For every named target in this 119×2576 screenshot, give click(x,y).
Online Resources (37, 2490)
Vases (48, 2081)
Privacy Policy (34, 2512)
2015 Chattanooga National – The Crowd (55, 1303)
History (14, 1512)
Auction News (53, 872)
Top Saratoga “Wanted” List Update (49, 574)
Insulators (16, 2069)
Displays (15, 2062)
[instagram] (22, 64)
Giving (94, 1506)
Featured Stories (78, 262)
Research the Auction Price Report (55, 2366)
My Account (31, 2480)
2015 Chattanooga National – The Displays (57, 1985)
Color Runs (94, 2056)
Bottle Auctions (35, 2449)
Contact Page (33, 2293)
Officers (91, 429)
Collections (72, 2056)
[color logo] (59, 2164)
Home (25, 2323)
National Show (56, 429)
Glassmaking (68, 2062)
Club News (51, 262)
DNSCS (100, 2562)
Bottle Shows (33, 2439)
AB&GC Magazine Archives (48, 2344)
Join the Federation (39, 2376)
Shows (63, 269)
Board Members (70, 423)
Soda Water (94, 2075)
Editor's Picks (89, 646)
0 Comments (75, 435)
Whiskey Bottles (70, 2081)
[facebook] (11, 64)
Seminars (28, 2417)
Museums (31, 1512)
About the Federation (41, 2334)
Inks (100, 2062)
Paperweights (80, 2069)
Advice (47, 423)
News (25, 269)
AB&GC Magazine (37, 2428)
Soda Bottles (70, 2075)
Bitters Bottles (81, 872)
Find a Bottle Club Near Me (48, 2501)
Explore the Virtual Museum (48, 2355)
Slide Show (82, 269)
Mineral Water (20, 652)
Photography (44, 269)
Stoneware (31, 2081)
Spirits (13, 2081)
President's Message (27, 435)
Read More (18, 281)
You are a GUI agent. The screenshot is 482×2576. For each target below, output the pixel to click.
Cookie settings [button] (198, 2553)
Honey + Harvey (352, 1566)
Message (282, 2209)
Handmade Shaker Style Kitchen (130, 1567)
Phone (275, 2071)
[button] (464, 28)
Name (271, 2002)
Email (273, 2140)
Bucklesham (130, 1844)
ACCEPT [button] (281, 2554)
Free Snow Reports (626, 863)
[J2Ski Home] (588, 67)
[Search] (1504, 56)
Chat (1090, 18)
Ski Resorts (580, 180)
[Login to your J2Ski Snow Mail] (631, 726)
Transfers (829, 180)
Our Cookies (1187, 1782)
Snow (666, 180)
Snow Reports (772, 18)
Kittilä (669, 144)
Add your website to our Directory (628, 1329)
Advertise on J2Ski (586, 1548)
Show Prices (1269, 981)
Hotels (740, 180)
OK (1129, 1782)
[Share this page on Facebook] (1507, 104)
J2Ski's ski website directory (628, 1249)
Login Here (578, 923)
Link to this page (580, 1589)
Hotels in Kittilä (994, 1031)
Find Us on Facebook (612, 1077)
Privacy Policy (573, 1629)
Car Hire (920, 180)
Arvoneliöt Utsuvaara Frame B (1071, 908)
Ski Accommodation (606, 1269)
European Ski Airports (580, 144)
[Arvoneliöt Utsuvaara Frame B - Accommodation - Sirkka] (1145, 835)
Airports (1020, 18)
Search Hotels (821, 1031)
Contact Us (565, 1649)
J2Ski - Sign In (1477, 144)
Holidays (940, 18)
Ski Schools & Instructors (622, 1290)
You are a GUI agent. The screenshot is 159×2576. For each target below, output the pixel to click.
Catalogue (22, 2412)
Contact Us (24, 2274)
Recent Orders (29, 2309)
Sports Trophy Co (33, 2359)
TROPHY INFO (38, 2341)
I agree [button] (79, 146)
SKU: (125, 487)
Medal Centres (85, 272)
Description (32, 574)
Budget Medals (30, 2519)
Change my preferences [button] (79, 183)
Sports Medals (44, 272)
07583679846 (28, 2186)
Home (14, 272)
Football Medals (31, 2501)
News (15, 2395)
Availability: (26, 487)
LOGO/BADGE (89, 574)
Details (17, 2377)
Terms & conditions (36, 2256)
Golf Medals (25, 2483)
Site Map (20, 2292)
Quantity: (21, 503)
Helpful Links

________________

**TASK INSTRUCTIONS**
The stretch of entries above that starts with the line containing "[button] (464, 28)" and goes on through the line containing "OK (1129, 1782)" is to be transcribed exactly, and no other line is to be transcribed.

**RESPONSE AREA**
[button] (464, 28)
Name (271, 2002)
Email (273, 2140)
Bucklesham (130, 1844)
ACCEPT [button] (281, 2554)
Free Snow Reports (626, 863)
[J2Ski Home] (588, 67)
[Search] (1504, 56)
Chat (1090, 18)
Ski Resorts (580, 180)
[Login to your J2Ski Snow Mail] (631, 726)
Transfers (829, 180)
Our Cookies (1187, 1782)
Snow (666, 180)
Snow Reports (772, 18)
Kittilä (669, 144)
Add your website to our Directory (628, 1329)
Advertise on J2Ski (586, 1548)
Show Prices (1269, 981)
Hotels (740, 180)
OK (1129, 1782)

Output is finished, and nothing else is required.